PROBLEM TO SOLVE - Could you output, exactly and with nothing else, every line from the one that contains "Image resolution: width=755" through the last line of the listing below?

RECORDS FOR THIS TASK -
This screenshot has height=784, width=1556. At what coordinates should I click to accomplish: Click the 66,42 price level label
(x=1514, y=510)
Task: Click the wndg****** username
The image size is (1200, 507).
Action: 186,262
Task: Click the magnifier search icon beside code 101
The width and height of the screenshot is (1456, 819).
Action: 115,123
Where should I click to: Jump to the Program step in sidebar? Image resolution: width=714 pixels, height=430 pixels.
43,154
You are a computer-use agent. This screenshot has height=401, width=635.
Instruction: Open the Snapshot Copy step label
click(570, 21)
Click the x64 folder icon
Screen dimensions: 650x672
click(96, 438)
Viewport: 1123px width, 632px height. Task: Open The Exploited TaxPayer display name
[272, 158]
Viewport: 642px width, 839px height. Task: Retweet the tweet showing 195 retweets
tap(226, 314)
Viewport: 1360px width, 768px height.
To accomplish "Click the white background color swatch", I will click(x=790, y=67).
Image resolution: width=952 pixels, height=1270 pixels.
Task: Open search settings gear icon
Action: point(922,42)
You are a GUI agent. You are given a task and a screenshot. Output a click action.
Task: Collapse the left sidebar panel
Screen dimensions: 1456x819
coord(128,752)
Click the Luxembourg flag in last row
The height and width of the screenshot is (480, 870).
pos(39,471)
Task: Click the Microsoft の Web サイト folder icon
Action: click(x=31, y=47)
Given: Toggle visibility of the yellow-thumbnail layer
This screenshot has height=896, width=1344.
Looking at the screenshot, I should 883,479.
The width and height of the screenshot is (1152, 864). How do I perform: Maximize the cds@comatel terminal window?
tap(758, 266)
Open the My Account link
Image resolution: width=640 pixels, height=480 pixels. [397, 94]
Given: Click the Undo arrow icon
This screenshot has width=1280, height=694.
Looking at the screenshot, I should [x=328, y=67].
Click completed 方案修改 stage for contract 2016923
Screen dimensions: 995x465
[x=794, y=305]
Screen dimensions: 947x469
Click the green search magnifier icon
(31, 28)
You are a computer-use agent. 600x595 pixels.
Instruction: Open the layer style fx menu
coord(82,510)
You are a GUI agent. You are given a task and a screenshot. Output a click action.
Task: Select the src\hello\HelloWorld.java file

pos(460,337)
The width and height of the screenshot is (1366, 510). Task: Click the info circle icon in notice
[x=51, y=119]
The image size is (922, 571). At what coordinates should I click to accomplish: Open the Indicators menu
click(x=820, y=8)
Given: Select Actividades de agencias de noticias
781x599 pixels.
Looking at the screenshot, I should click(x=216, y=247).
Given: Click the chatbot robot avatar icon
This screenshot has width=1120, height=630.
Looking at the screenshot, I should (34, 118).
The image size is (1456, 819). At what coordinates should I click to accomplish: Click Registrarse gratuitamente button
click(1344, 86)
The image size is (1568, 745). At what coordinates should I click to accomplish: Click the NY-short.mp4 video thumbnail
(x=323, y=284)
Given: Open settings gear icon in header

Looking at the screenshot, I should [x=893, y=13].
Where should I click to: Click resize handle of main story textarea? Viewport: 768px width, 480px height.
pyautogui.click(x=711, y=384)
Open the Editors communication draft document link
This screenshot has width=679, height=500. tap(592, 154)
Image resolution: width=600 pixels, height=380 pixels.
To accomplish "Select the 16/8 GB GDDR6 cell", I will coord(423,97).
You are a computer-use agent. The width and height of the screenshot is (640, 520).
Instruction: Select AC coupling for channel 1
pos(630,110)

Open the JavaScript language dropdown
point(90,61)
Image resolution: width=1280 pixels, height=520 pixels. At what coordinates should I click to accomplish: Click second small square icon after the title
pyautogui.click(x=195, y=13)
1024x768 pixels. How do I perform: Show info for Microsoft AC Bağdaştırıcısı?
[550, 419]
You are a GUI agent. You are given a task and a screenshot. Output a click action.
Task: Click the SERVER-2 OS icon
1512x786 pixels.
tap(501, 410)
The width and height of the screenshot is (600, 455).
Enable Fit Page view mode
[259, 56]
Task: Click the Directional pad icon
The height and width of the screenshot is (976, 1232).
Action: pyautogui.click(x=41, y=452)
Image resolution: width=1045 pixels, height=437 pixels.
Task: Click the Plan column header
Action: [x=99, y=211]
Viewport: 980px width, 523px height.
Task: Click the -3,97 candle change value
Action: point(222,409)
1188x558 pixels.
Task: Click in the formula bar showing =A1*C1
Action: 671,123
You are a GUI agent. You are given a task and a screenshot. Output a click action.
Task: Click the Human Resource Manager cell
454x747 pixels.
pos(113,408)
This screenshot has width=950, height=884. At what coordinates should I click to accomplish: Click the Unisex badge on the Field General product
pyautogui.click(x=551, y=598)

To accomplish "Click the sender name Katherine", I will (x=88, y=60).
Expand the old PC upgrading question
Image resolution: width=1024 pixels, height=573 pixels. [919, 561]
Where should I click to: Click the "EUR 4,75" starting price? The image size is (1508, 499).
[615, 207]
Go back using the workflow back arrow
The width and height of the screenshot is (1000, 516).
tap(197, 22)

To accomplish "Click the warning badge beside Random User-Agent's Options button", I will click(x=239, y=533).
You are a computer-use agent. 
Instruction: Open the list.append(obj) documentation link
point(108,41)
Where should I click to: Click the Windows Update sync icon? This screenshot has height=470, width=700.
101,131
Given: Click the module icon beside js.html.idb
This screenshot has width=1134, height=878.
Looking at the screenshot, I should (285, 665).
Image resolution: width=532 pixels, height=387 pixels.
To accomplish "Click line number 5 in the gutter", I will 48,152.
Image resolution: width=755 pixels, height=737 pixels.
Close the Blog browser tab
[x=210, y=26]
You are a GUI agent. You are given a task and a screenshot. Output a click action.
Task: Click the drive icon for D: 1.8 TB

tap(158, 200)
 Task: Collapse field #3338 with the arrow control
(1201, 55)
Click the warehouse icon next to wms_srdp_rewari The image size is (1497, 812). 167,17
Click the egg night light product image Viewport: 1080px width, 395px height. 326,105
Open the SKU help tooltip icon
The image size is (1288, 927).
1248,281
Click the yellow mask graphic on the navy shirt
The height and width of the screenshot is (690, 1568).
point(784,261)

SOLVED PROBLEM -
Image resolution: width=755 pixels, height=737 pixels.
Close the Blog browser tab
[x=210, y=26]
You are a GUI agent. You are given a task and a screenshot. Output a click action.
Task: Click the drive icon for D: 1.8 TB

tap(158, 200)
 Task: Collapse field #3338 with the arrow control
(1201, 55)
Click the warehouse icon next to wms_srdp_rewari The image size is (1497, 812). 167,17
Click the egg night light product image Viewport: 1080px width, 395px height. 326,105
Open the SKU help tooltip icon
The image size is (1288, 927).
1248,281
Click the yellow mask graphic on the navy shirt
The height and width of the screenshot is (690, 1568).
point(784,261)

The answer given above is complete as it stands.